Sometimes it’s good to start with a clean slate.
That’s the idea behind a new four-year, $2 million research program at Rice University
and the University
of Washington that aims
to push the boundaries of synthetic biology by modifying run-of-the-mill
bacteria with sophisticated genetic circuits. Researchers say their plan to
create bacteria that form geometrical patterns could help scientists better
understand the behavior of stem cells.
“In complex creatures like humans and animals, cells cooperate to form
extraordinary patterns and structures from the earliest stages of embryonic
development,” says Rice bioengineer Jeff Tabor, the principal investigator
for the new project. “We want to understand the genetic programming that
makes this possible, but these cells are so complex—and there is so much going
on biochemically—that it’s hard to focus on just the piece we want.”
Tabor says Escherichia coli (E. coli) provides the researchers with a
“blank slate” because colonies of the bacteria don’t normally exhibit
patterned growth. “By inserting specific genetic circuits into E. coli—for example, genes that cause them
to grow in star patterns—we can focus on just one piece of a much larger
genetic picture.”
Rice bioengineer Oleg Igoshin, who specializes in computational
bioengineering, says, “The question is really about how much we can
control. Can we create a genetic program that forces the overall system into a
given geometric pattern?”
Igoshin and Tabor said the feedback between experiment and computational
modeling is crucial to the success of the four-year project.
“Accomplishing simple patterns may be possible with intuition, but we
will need computational models that are grounded in underlying theory to
achieve the kind of complexity that we’re aiming for,” says Igoshin,
assistant professor of bioengineering.
Tabor’s co-principal investigators on the four-year program, which was
recently awarded a competitive grant from the National Science Foundation, are
Igoshin and University
of Washington researchers
Eric Klavins, Ben Kerr, and Georg Seelig. The five come from disciplines as
diverse as electrical engineering and evolutionary biology. Tabor says such
diversity can be beneficial in synthetic biology, a new field of study that
centers upon engineering biological functions not found in nature.

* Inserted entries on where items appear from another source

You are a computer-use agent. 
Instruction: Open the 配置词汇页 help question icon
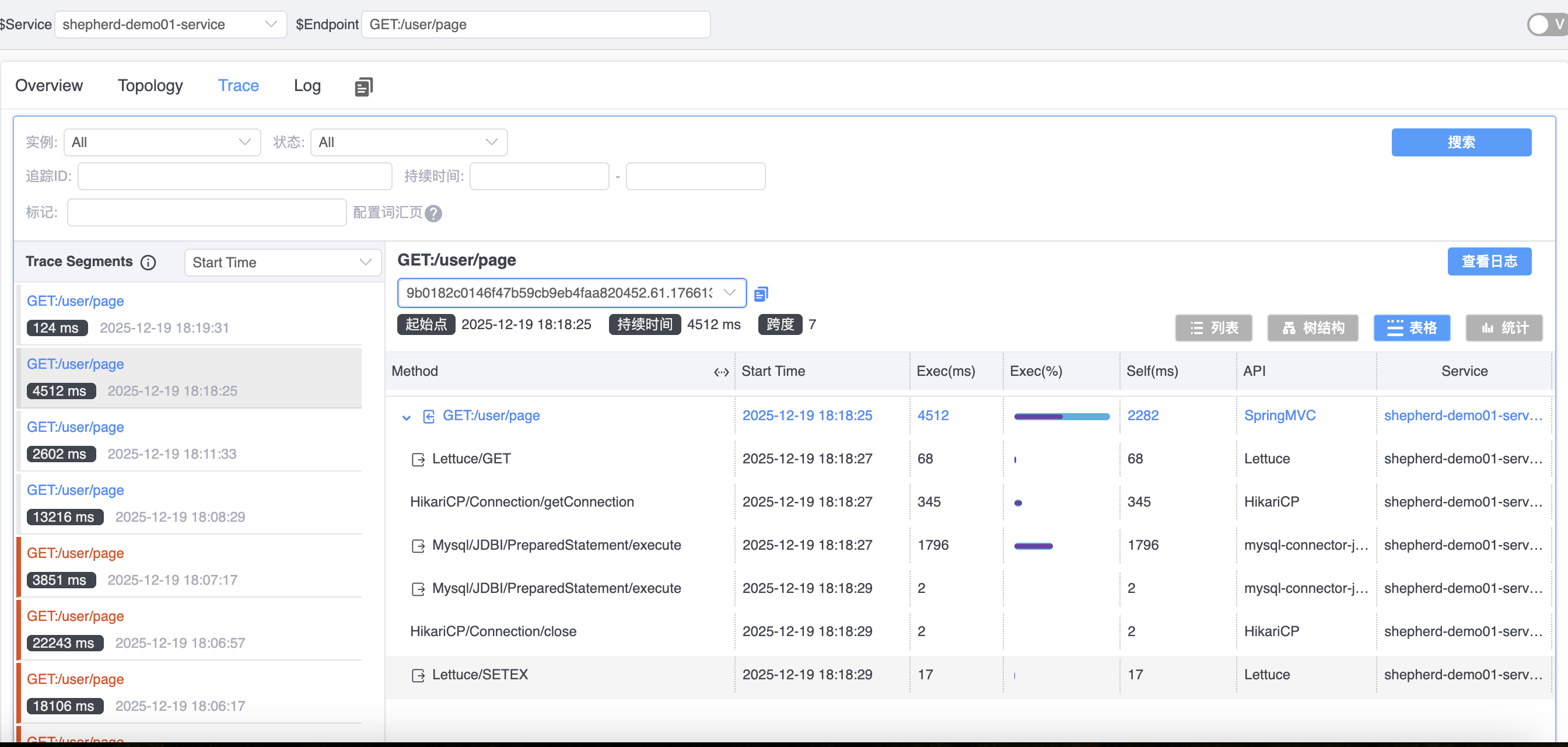tap(433, 213)
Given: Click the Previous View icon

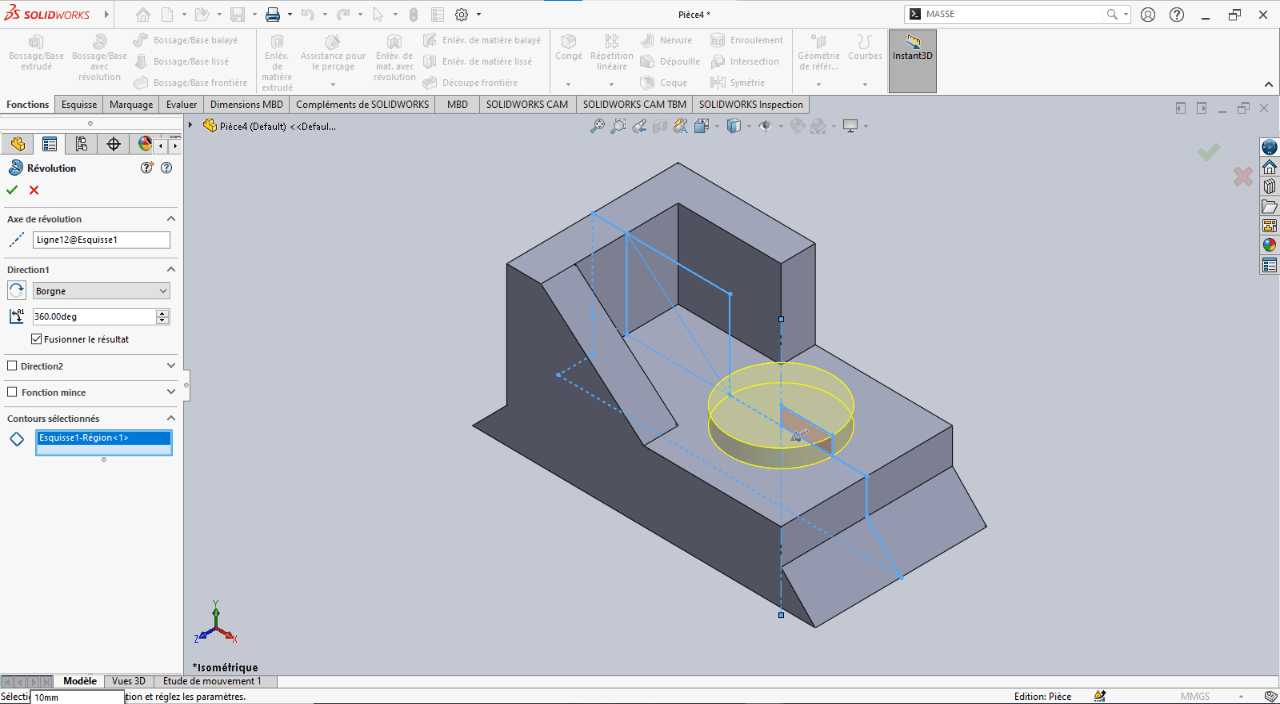Looking at the screenshot, I should pyautogui.click(x=639, y=126).
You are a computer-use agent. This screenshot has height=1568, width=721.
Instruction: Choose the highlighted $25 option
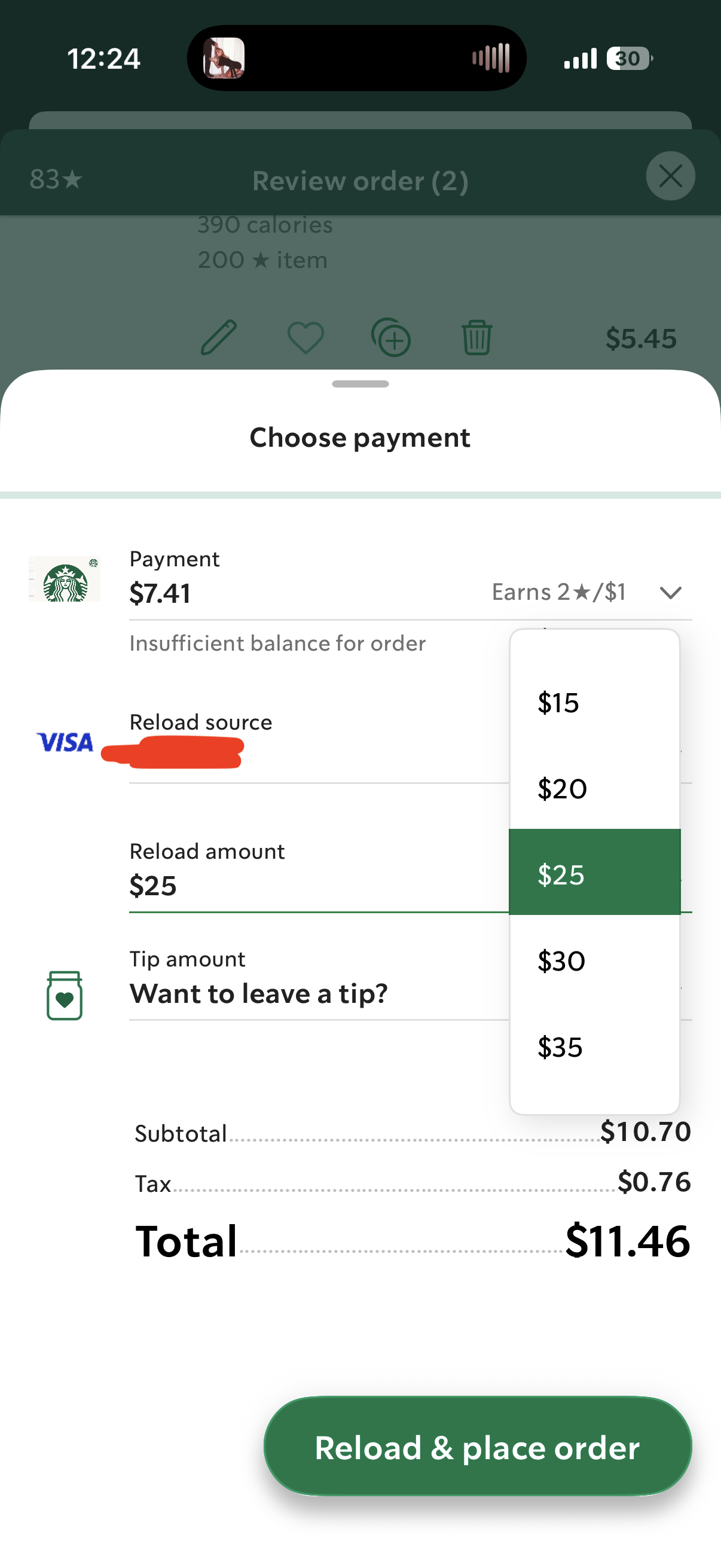[x=594, y=874]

“Synthetic biology has come a long way in the past decade,” says
Tabor, assistant professor in bioengineering. “There have been significant
advances in engineering cells that can sense and react to one another or to
external stimuli like light.
“The next big challenge is to build upon those techniques to program
cells that can cooperate with one another in complex, coordinated tasks.”

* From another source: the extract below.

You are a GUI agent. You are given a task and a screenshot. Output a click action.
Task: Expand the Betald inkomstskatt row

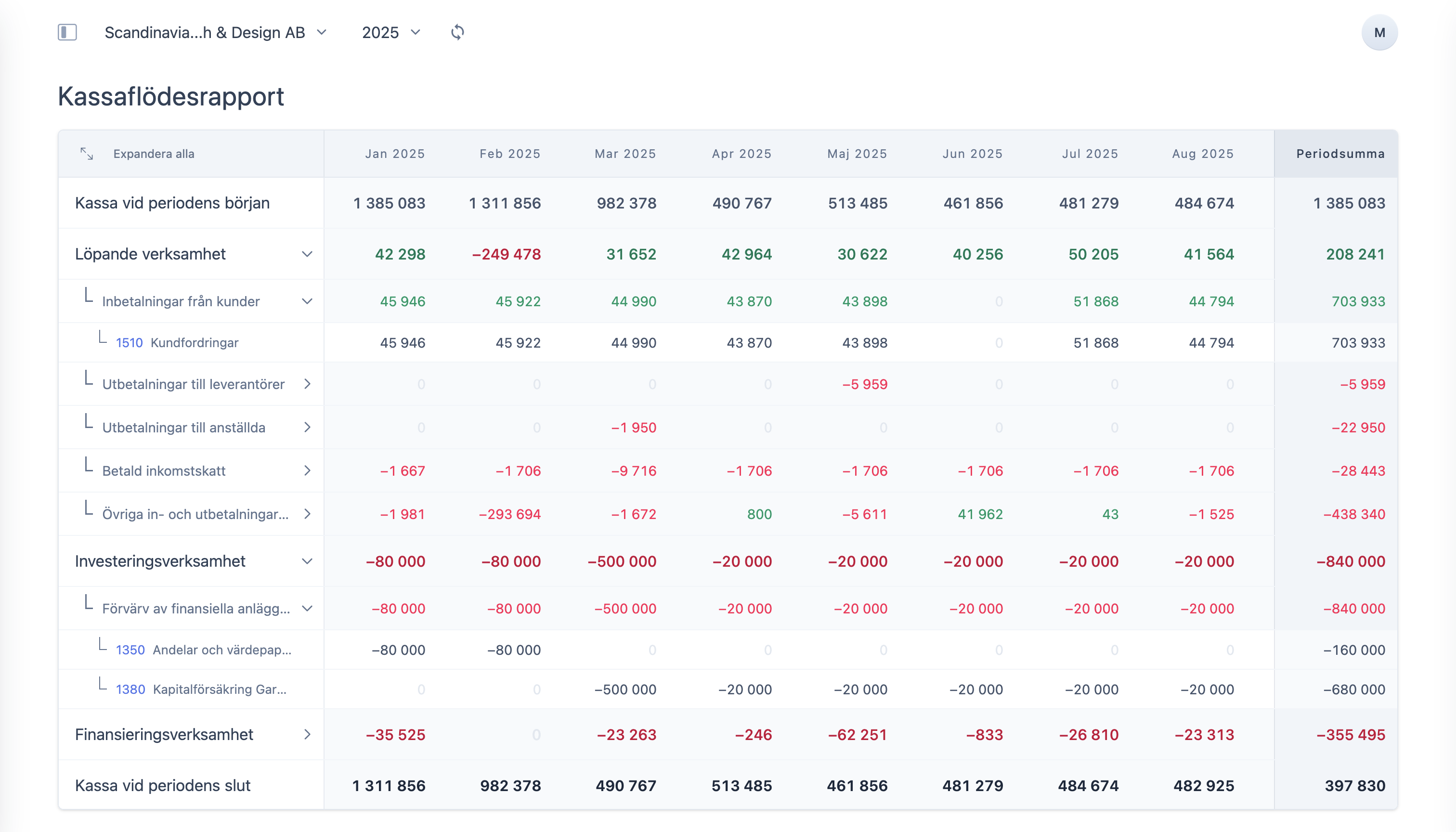tap(307, 471)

Igoshin and Tabor are each faculty investigators at Rice’s BioScience Research
Collaborative (BRC), and BRC Scientific Director Cindy Farach-Carson said the
grant award highlights Rice’s growing prominence in synthetic biology.

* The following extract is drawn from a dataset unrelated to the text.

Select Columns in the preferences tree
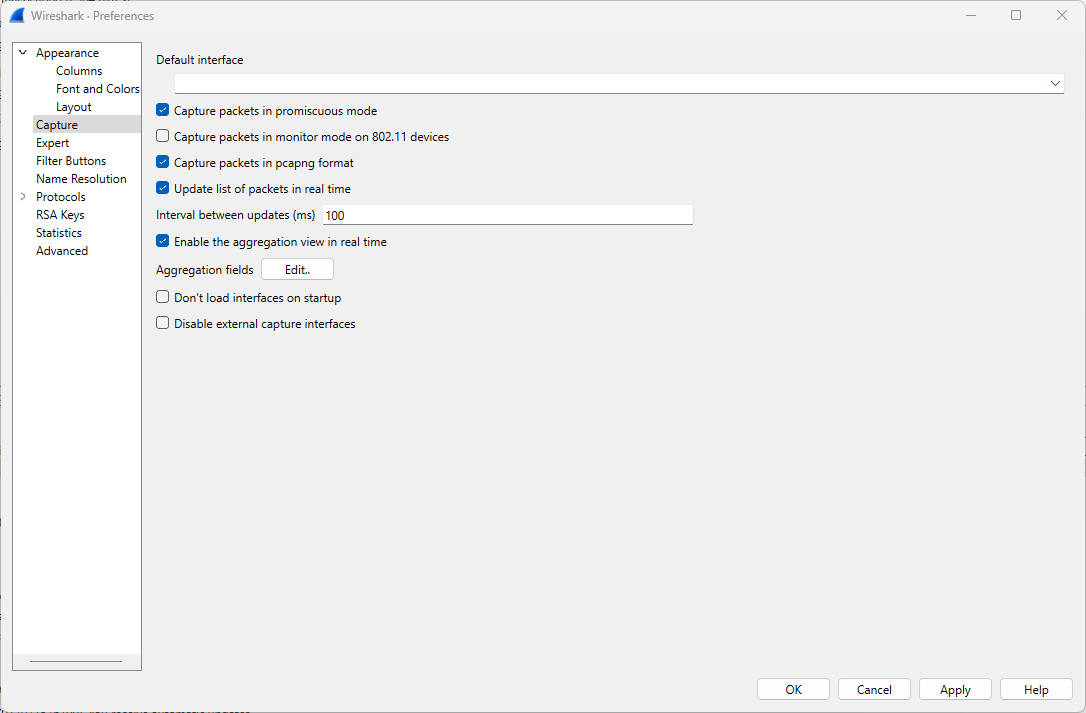1086x713 pixels. (79, 71)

“Understanding how living systems form patterns in nature can have a
huge payoff in the development of new technologies that will improve our
world,” says Farach-Carson, Rice’s vice provost for translational
bioscience. “Imagine a world where we can control how living cells behave.
Departments in Rice’s schools of Natural Science and Engineering have been
working together to recruit the best and brightest scientists to work toward
this goal, and this award highlights the success of this recruiting effort.”